Only the first few buckets actually contain nodes in practice, the rest is empty because there are so few nodes that close to any given address. So the probability should be much larger than 1 / 256 when picking uniformly, but, you’re right, it’s probably less than 1 / 2 (I don’t know exact numbers unfortunately). One could account for that by adjusting the probabilities to select peers in a way that ensures a equal distribution. I don’t think clients do this and I’m not sure if it would make a noticeable difference, but it would be possible.

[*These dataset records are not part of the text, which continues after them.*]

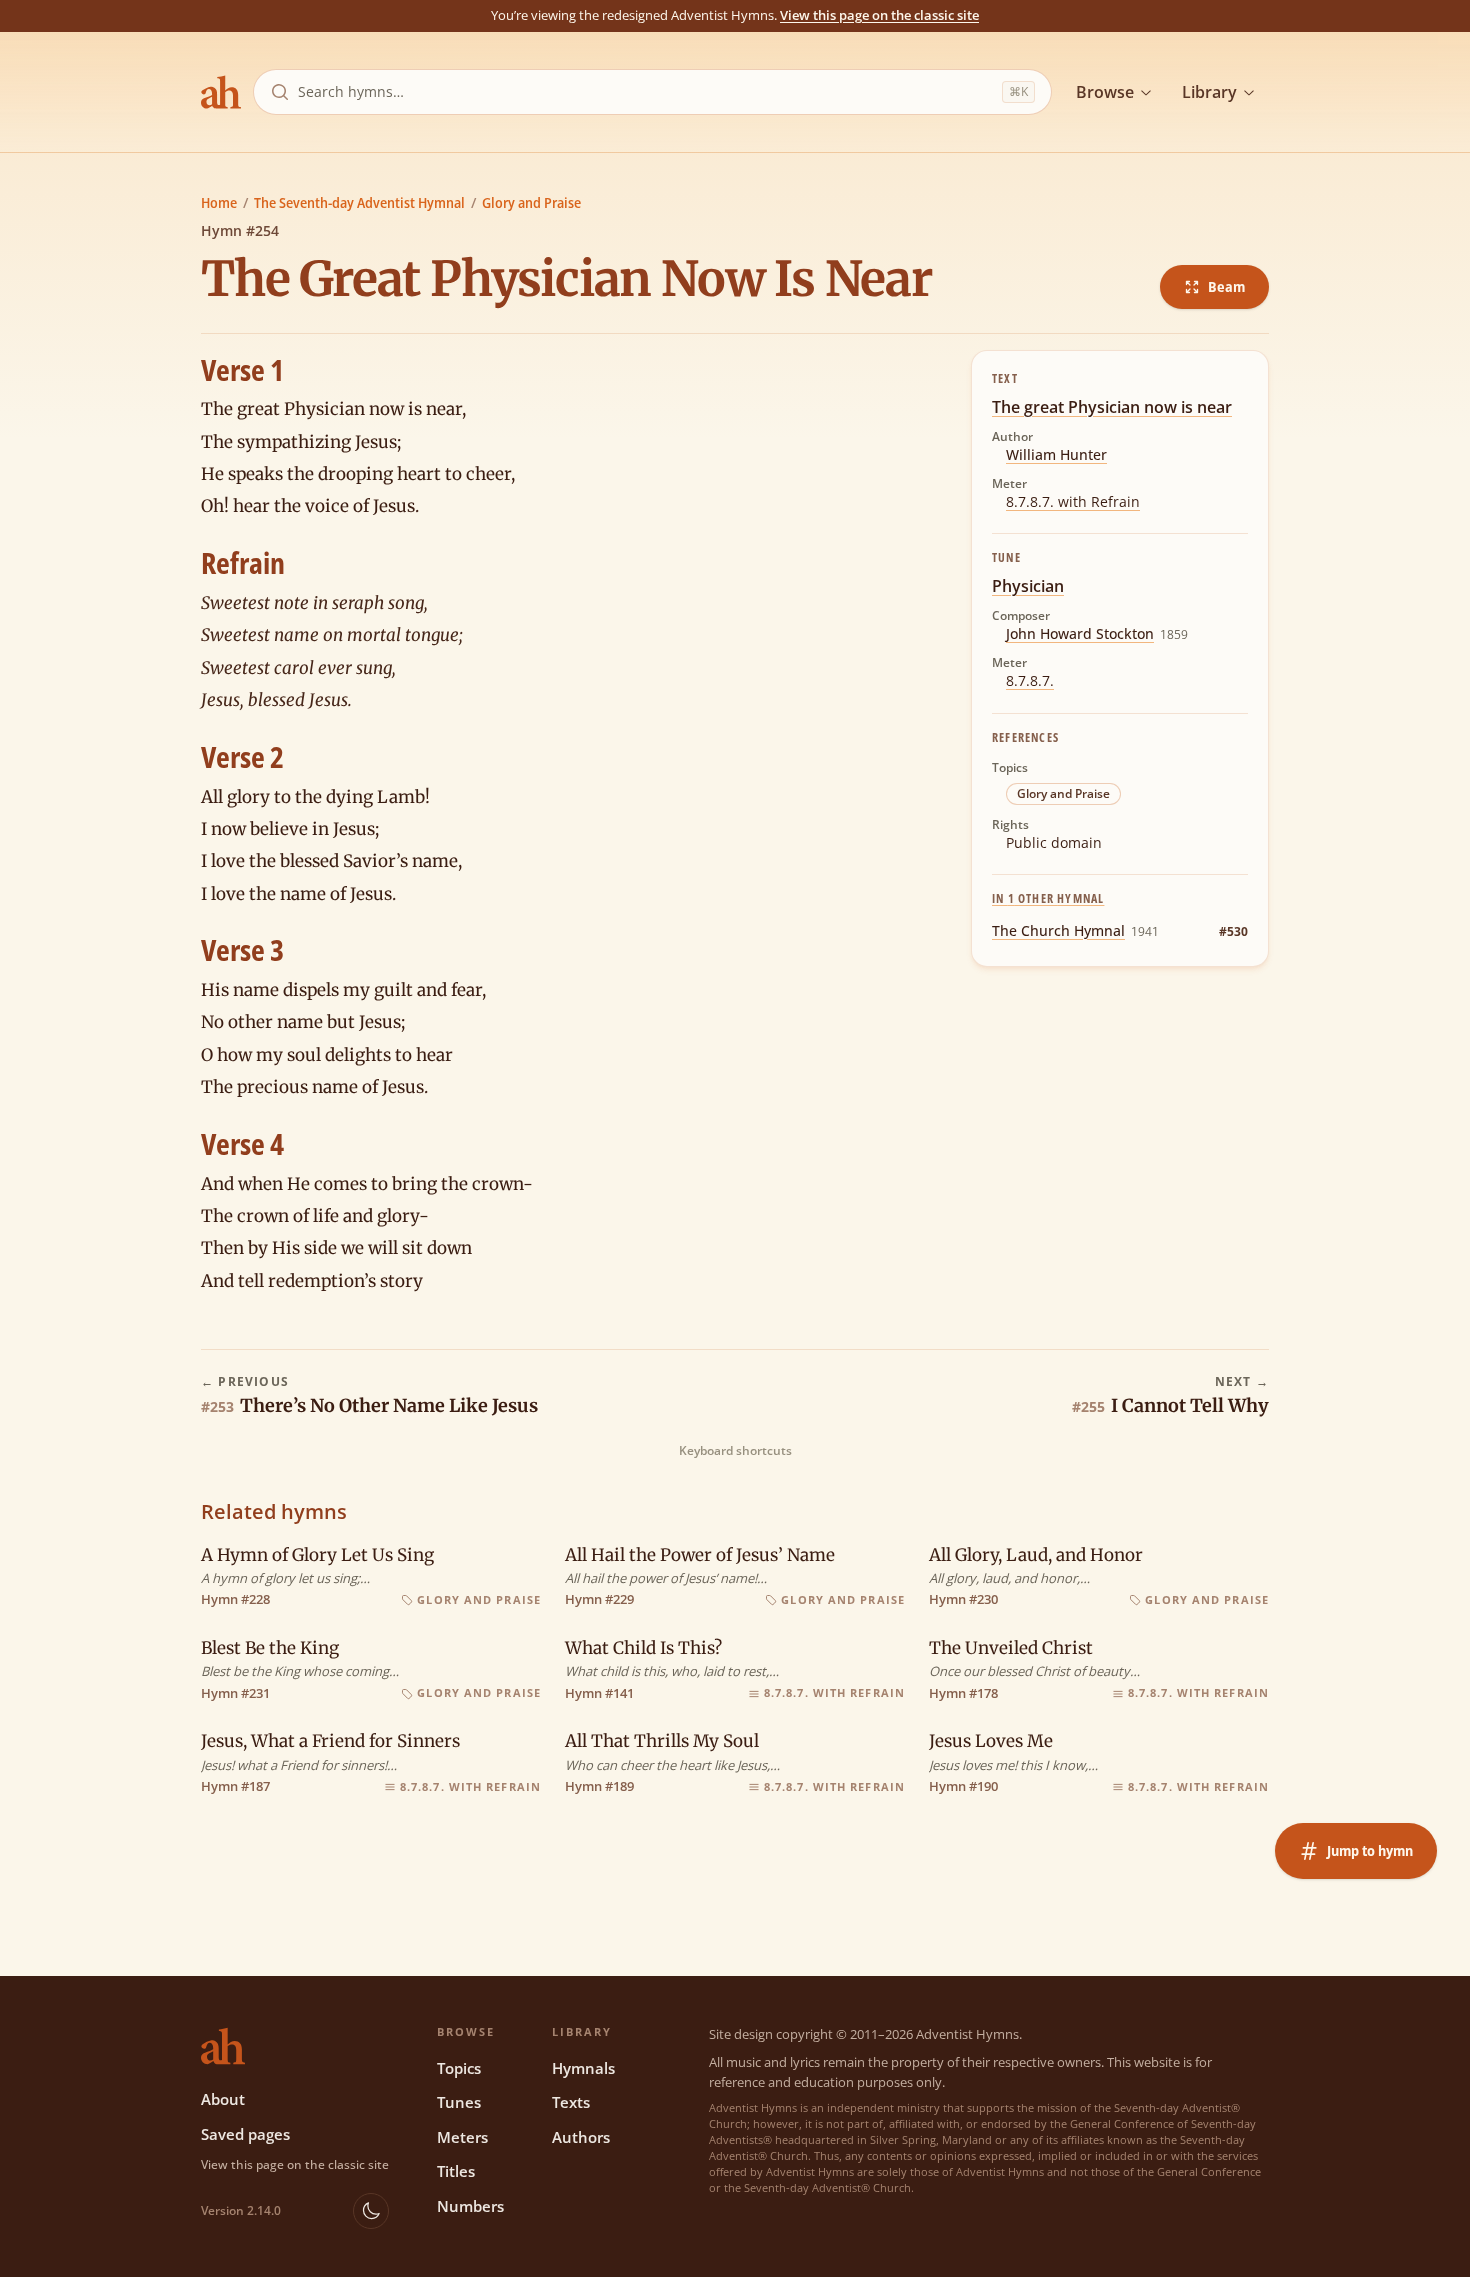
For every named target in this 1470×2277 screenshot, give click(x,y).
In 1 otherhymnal (1048, 898)
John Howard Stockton (1080, 633)
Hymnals (583, 2068)
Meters (462, 2137)
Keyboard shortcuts (735, 1451)
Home (219, 202)
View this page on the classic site (879, 15)
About (223, 2099)
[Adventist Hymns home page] (221, 92)
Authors (581, 2137)
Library (1209, 92)
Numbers (470, 2206)
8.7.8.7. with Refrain (1073, 501)
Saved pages (245, 2134)
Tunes (459, 2102)
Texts (571, 2102)
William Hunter (1056, 454)
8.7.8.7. (1030, 680)
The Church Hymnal (1058, 930)
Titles (456, 2171)
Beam (1226, 286)
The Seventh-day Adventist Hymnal (359, 202)
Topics (459, 2068)
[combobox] (646, 92)
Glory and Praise (531, 202)
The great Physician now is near (1112, 407)
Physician (1028, 586)
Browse (1105, 92)
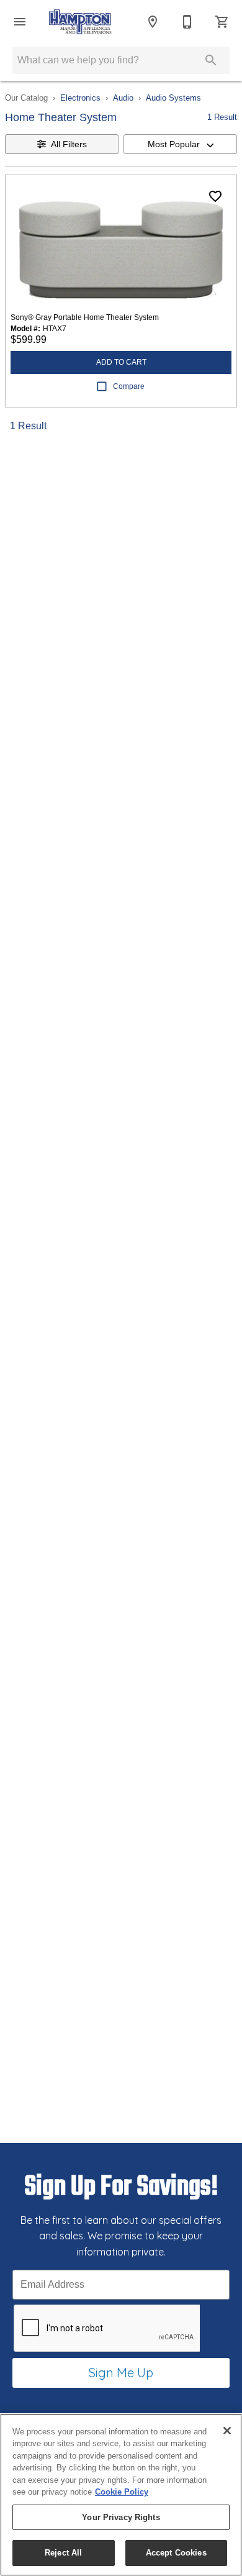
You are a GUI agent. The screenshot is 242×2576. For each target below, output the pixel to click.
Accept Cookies (176, 2552)
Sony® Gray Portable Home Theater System (85, 317)
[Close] (227, 2430)
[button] (20, 22)
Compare (129, 386)
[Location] (153, 22)
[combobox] (180, 144)
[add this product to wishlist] (215, 196)
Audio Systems (173, 97)
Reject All (63, 2552)
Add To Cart (121, 362)
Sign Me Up (121, 2372)
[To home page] (80, 21)
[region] (121, 2494)
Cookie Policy (121, 2491)
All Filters (69, 144)
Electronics (80, 97)
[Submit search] (211, 60)
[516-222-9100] (187, 22)
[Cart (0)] (222, 22)
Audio (123, 97)
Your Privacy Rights (120, 2517)
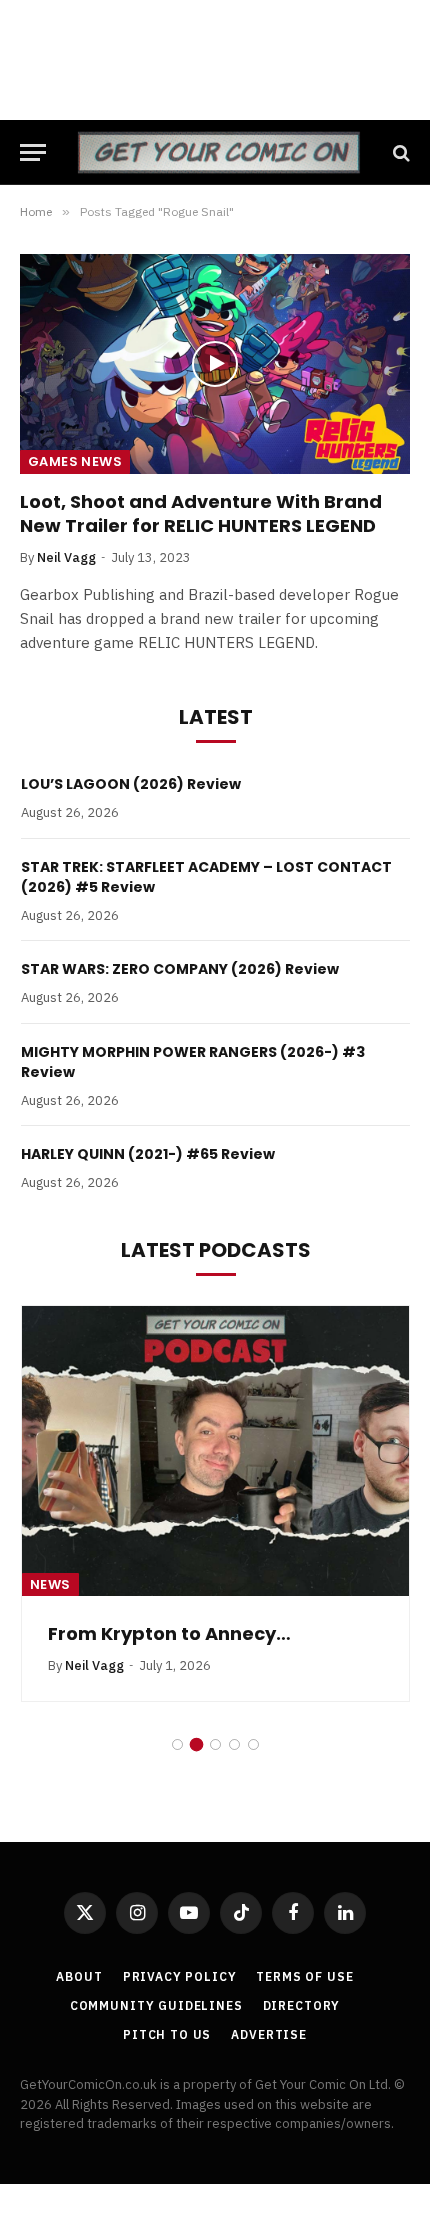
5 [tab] (253, 1744)
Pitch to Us (167, 2034)
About (79, 1976)
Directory (302, 2005)
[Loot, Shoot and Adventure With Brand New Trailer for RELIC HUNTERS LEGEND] (215, 363)
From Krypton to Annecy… (169, 1633)
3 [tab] (215, 1744)
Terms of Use (304, 1976)
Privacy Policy (180, 1976)
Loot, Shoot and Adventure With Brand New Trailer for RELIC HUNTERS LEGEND (201, 513)
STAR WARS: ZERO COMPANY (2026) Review (180, 969)
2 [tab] (196, 1744)
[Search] (399, 152)
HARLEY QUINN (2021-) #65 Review (148, 1154)
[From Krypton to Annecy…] (215, 1451)
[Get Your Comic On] (218, 152)
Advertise (269, 2034)
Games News (75, 461)
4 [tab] (234, 1744)
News (50, 1584)
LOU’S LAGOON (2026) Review (131, 784)
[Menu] (33, 152)
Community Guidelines (156, 2005)
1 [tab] (177, 1744)
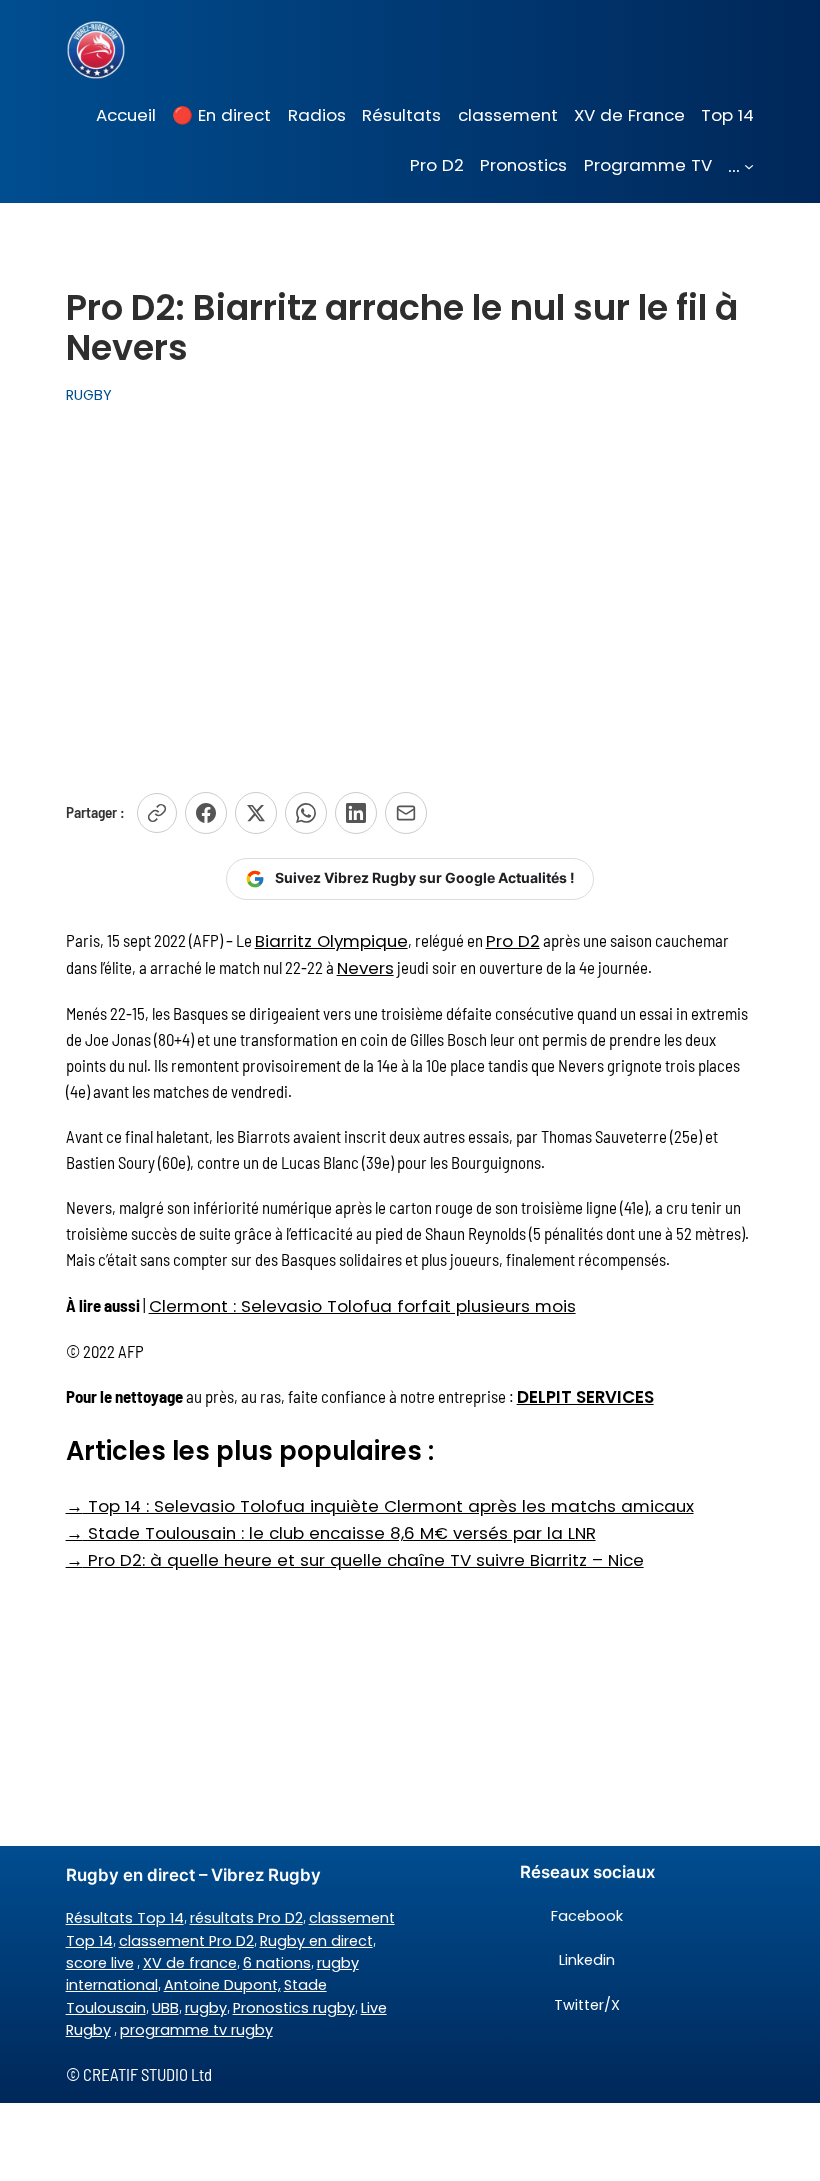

ChengWang · November 3, 2018, 10:06pm

Replacing xor metrics with hamming distance could fix this issue. Network with hamming distance is more symmetric

Levalicious · November 4, 2018, 4:30am

The problem with replacing the xor metric with something else is that one loses Kademlia’s advantages; that is, the ability to know where to send a message for a node one isn’t connected to, knowing only their address, and without flooding the entire network. (To be honest, I don’t know if ethereum even takes advantage of this. If anyone can enlighten me that would be appreciated.)

Also, assuming I’m understanding the Kademlia paper correctly, the bucket that another node (node B) would “most easily fall into” would automatically make it closer to the other nodes it shares that bucket with. As such, it would be “easier” for B’s buckets to receive other peers, ones automatically farther from it, not the ones that node A groups it with in A’s personal routing table.

ChengWang · November 4, 2018, 8:48am

If we replace the xor metric with distance function that follows triangle inequality, it’s still be able to locate another node B by sending requests iteratively to k closer nodes to B. The only disadvantage is that these k closer nodes do not automatically fall into any bucket, so there is a cost to find these k closer nodes to B, but the cost is totally tolerable for hundreds of peers.

As far as I know, indeed, Ethereum does not need to locate node in its discovery protocol. The goal of discovery protocol in Ethereum is to make sure the network is randomly and evenly connected.